• _What needs to be done_
Exact copy, no pictures: set down every entry below as written.

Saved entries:
%%

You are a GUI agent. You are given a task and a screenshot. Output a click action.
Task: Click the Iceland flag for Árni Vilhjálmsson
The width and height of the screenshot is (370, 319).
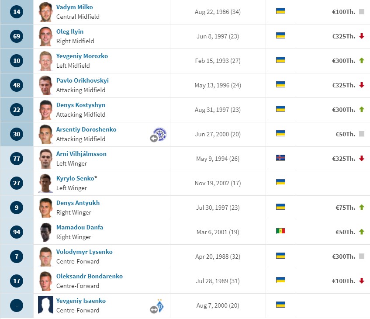pyautogui.click(x=280, y=158)
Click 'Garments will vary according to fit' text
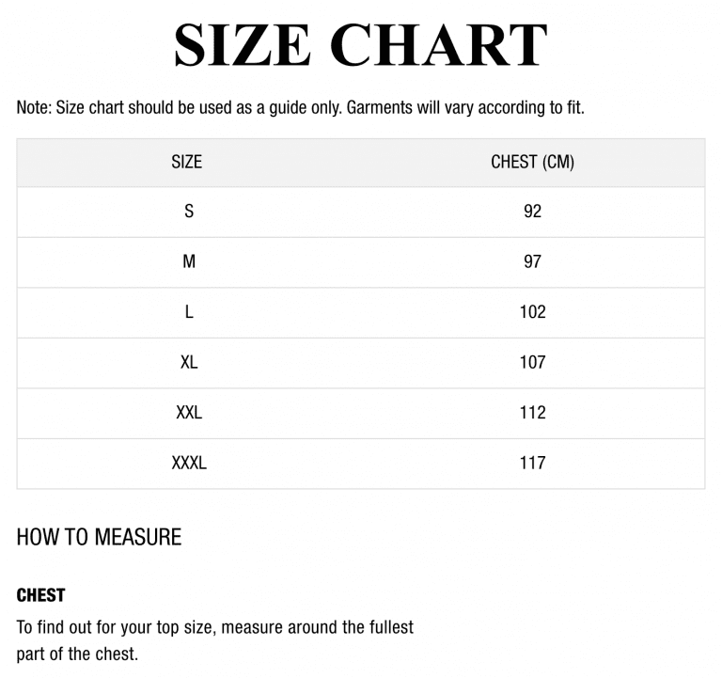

%%

• _Written response_
You are a GUI agent. You are given a task and a screenshot. Output a click action.
Task: Click the Iceland flag for Árni Vilhjálmsson
The width and height of the screenshot is (370, 319).
pyautogui.click(x=280, y=158)
Click 'Garments will vary according to fit' text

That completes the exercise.